7.BÖLÜM:EVET!.

7 3 2
                                    

TEKRARDAN MERHABA DOSTUM...
YENİ BÖLÜME HOŞGELDİN...
BU BÖLÜM YAZÇAĞ ÇİFTİMİZİN EN MUTLU GÜNÜÜ...
ÇOK FAZLA UZATMADAN SENİ BÖLÜME GÖNDERİYORUM...
KEYİFLİ OKUMALAR...

"Ben artık Yaz Akın Demir'dim..."

(3 yıl önce...)

"Here is your key, Miss Akin. Congratulations.(Buyrun anahtarınız Bayan Akın. Hayırlı olsun.)"

"Thank you very much!"

Anahtarlarımı almıştım... Kendi evimin anahtarlarını almıştım... Artık özgürdüm ve hayallerimin peşinden koşacaktım...
Salona girip daha jelatini çıkmamış koltuğuma oturdum. Telefonumun çalmasıyla yerimden kalktım ve askılıktaki çantamdan telefonumu çıkardım. Arayan Bayan Brown idi.
Telefonu açıp kulağıma dayadım.

"Hello,Miss Brown."

"Hello,Miss Akin. How are you ?"

"Thank you! How are you?"

"Thanks."

"Your office will be ready tomorrow. I'm waiting for you tomorrow at 10:00. have a nice day.(Ofisiniz yarın hazır olacak. Yarın saat 10.00'da sizi bekliyorum. İyi günler.)"

"Have a nice day!(İyi günler!)" diyip telefonu kapattım.

Her şey yolunda gidiyordu. Artık bir iş kadınıyım. On sekiz yaşındayım ve ayakları üzerinde duran bir iş kadınıyım.
Penceremin önüne geçip manzarayı seyrettim. Hava müthişti. Manzara çok güzeldi. Sanırım bu ülkede yaşlanmak istiyordum.
Akşam üzeri olduğunda anahtarlarımı alıp çıktım evden. Biraz yürüyüş yapacaktım.

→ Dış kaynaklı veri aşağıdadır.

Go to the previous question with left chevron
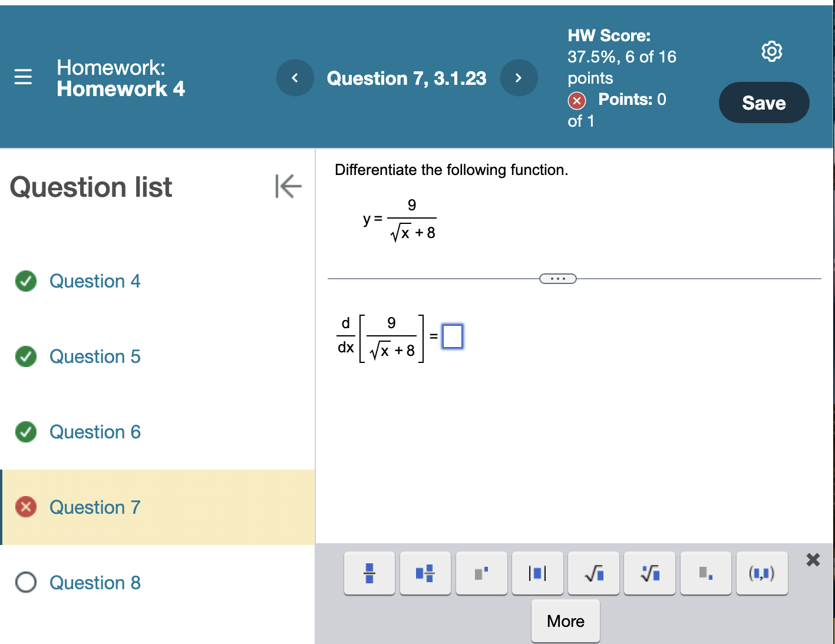835x644 pixels. (x=295, y=77)
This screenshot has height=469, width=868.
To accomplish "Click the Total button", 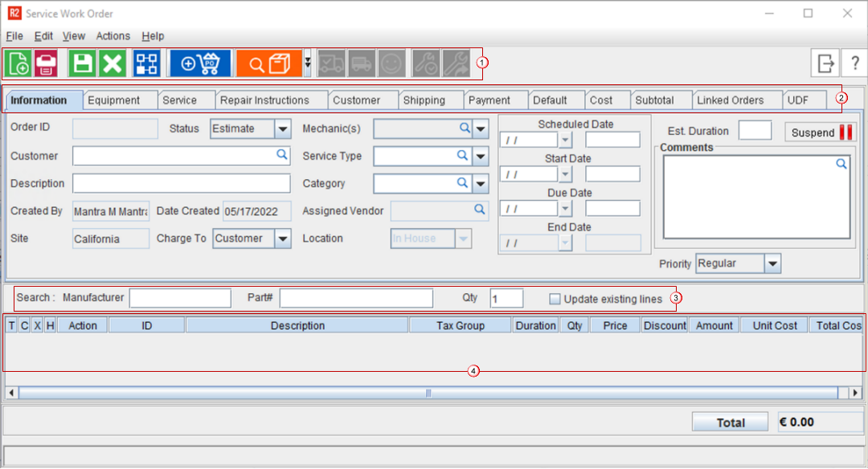I will pyautogui.click(x=731, y=422).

Kapımı kilitlerken yan komşularım ile göz göze geldik. Yaşlı çifttiler. Birbirlerine sımsıkı sarılmıştılar. Çok tatlılardı.

"Hello!" diyiverdim elimi sallayarak.

"Hello!" dedi yaşlı kadın.

Daha sonra tanışmaya koyulduk. Wilson... Wilson ailesiymişler... Sadece ikisi varmış. Çocukları hiç olmamış. Aşkları hala ilk gün ki gibi tazeymiş...
Binadan çıktığım sırada sert esen bir rüzgarla montumu iyi ki giymiştim.
Parka doğru yürüdüğüm sırada ileride dans eden gençleri gördüm. Biraz daha ilerlediğimde kendimi ofisimin önünde buldum. Evet,burası yarın benim ofisim olacaktı... Ofisin yanından ilerlediğimde gözüme bir cafe çarptı. Zeppola Bakery.
Rüzgarın esintisiyle üşümüştüm. Cafeye girdiğimde içeride kimse yoktu. Kapalı mıydı acaba ?

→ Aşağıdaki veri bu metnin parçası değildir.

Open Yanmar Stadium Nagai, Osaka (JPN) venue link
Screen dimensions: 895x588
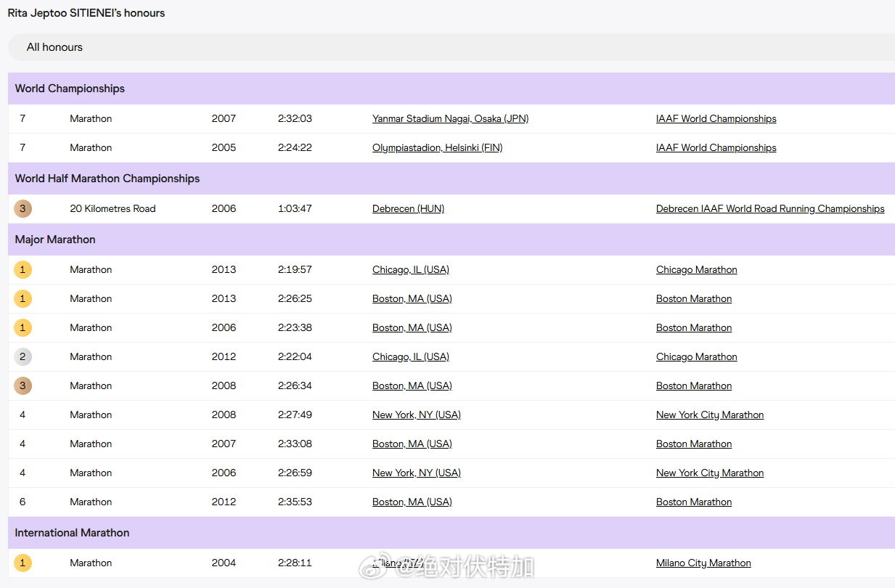coord(450,119)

"Is there anyone there?(Kimse var mı?)" diye seslendiğim sırada arka taraftan yaşlı,tombul bir adamın geldiğini gördüm.

"Welcome!" dedi.

Boş bir masaya oturup siparişimi verdim. Adam beni gördüğünde çok mutlu olmuştu. Buraya hiç müşteri gelmiyor muydu?
Kahvemi içip çıkacağım sırada adam parayı kabul etmeyeceğini söyledi. Israr edip parayı uzattığımda,o da ısrar ettiğini ve almayacağını söyledi.
İşte o zaman tanışmıştık cafe sahibiyle ve 3 yıl boyunca da komşu ve baba-kız olmuştuk.

(3 yıl sonra...)

Evimin her yerinde anılarım vardı. İlk elbisemi diktiğim yer. İlk maaşımın yattığını duyduğum kısım... İlk kez Amerika'da yemek yediğim kısım...
Şimdi bu anıları bırakıp gidiyordum. Hem de hayal kırıklığımla... Bu ülkeye gelen,gözleri parlayan Yaz,şu anda işsizdi. Aileme bunu nasıl anlatacaktım,bilmiyordum.
Sonraki gün olduğunda kapımın çalması ile yatağımdan kalkıp kapımı açtım. Saçlarım dağınık,yüzüm ve gözüm şişmiş bir şekilde kapıyı açtığımda karşımda Çağan'ı gördüm.
Kapıyı hızlıca kapatıp banyoya koştum. Elimi-yüzümü yıkayıp,saçlarımı biraz toparladım. Salona koşup kapıyı açtığımda mahçup bir ifadeyle baktım.